:: TASK MATERIAL ::

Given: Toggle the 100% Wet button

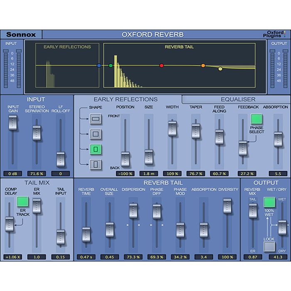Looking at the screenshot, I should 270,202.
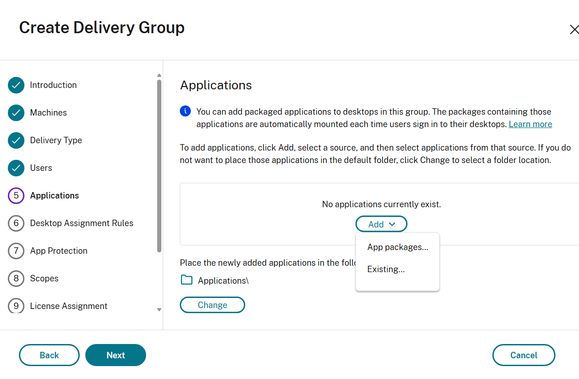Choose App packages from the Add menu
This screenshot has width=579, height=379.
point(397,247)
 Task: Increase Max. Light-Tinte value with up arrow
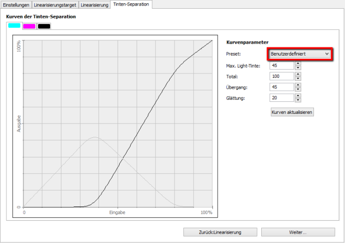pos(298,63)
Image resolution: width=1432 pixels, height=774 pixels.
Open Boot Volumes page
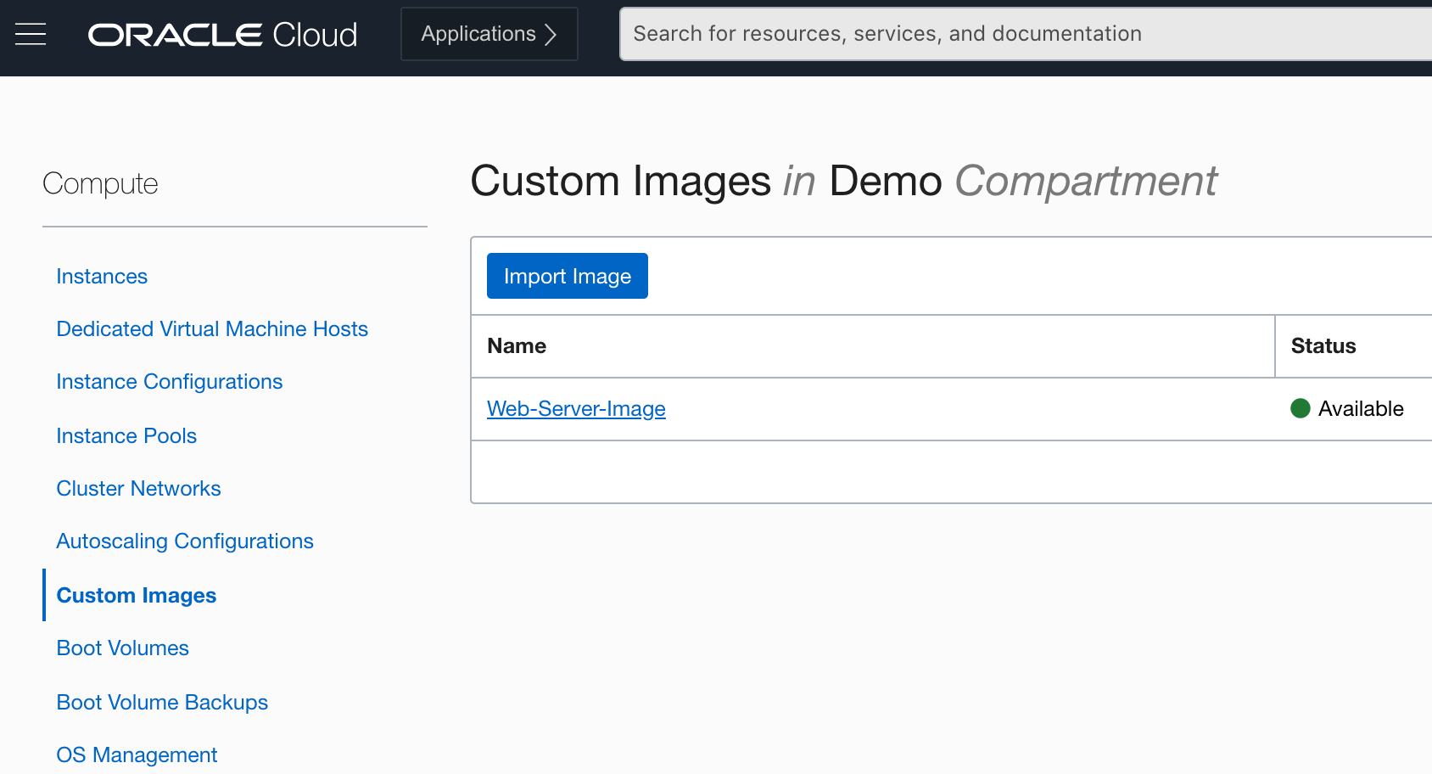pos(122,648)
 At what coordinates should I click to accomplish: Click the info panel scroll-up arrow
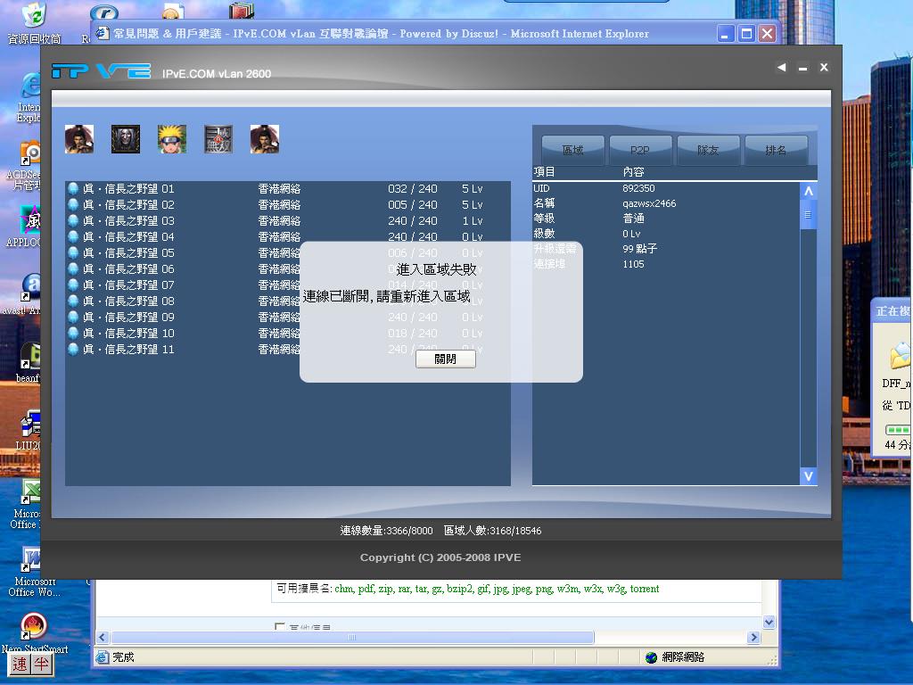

:::
:: TASK MATERIAL ::

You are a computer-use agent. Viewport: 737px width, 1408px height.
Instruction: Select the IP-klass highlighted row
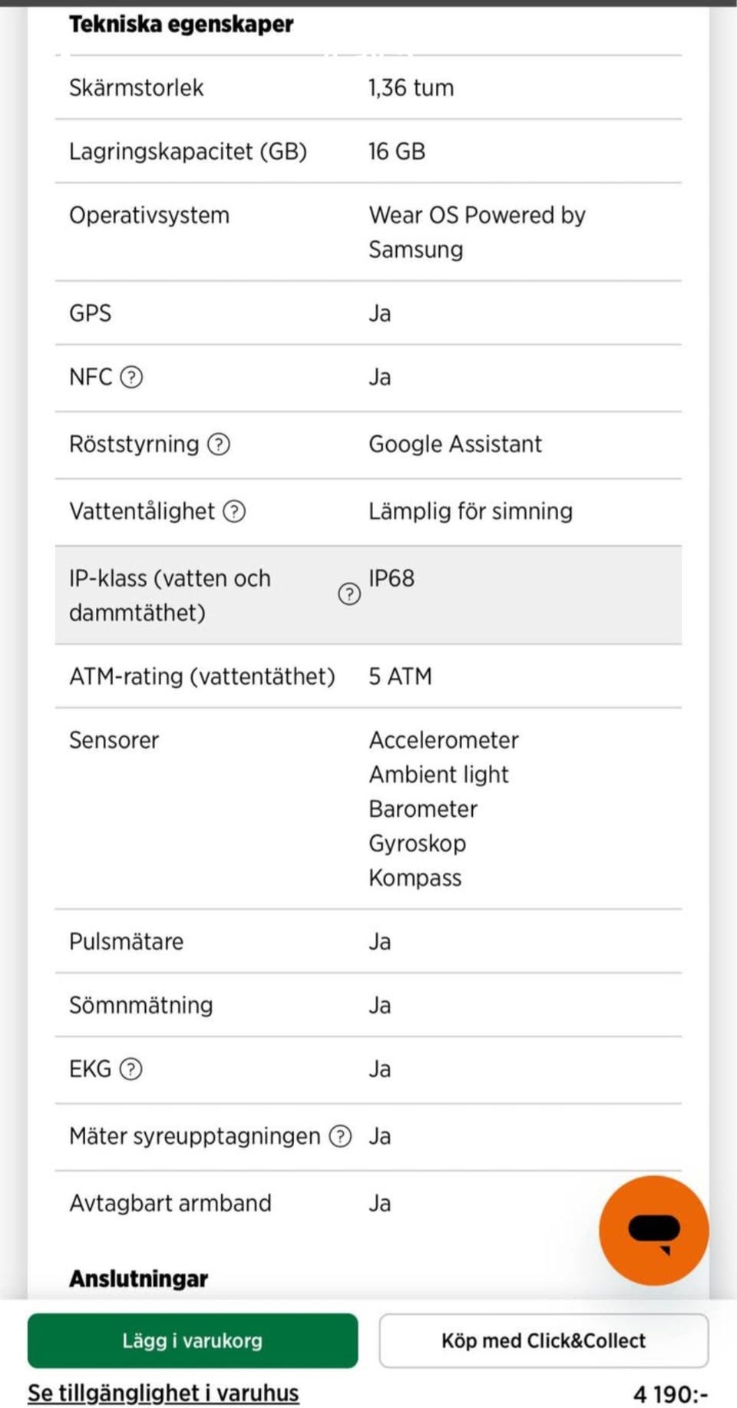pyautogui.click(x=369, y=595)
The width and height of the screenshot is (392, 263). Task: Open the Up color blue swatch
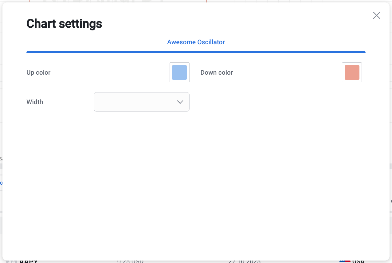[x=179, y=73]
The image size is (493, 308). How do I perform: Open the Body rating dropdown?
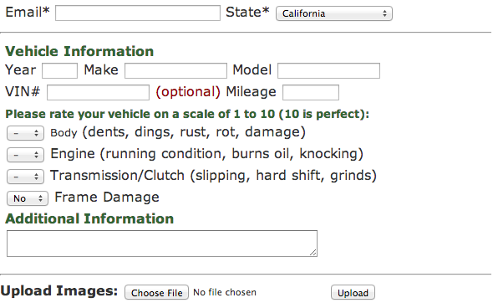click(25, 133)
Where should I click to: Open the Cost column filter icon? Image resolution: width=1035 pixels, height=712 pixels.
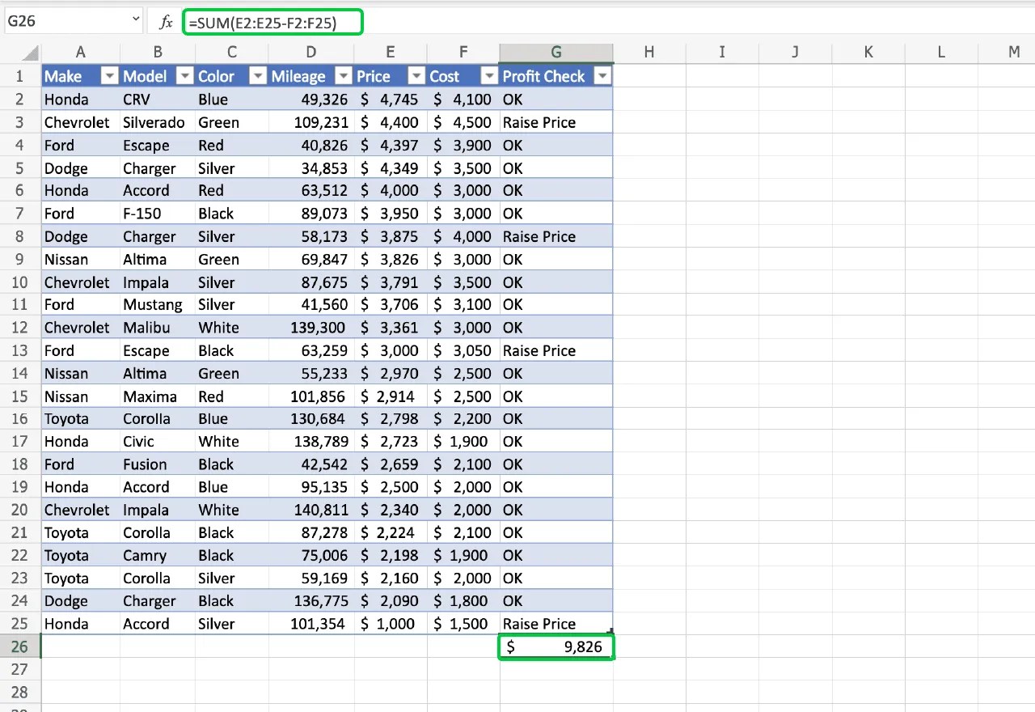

:::

EXERCISE BRIEF: An exact copy of the lines above from the one with "Open Boot Volumes page" up to and including the one with "At what coordinates" is required; reproduce only those lines, omitting all pictures.

RESPONSE BELOW:
Open Boot Volumes page
pos(122,648)
 At what coordinates should I click to accomplish: Click the info panel scroll-up arrow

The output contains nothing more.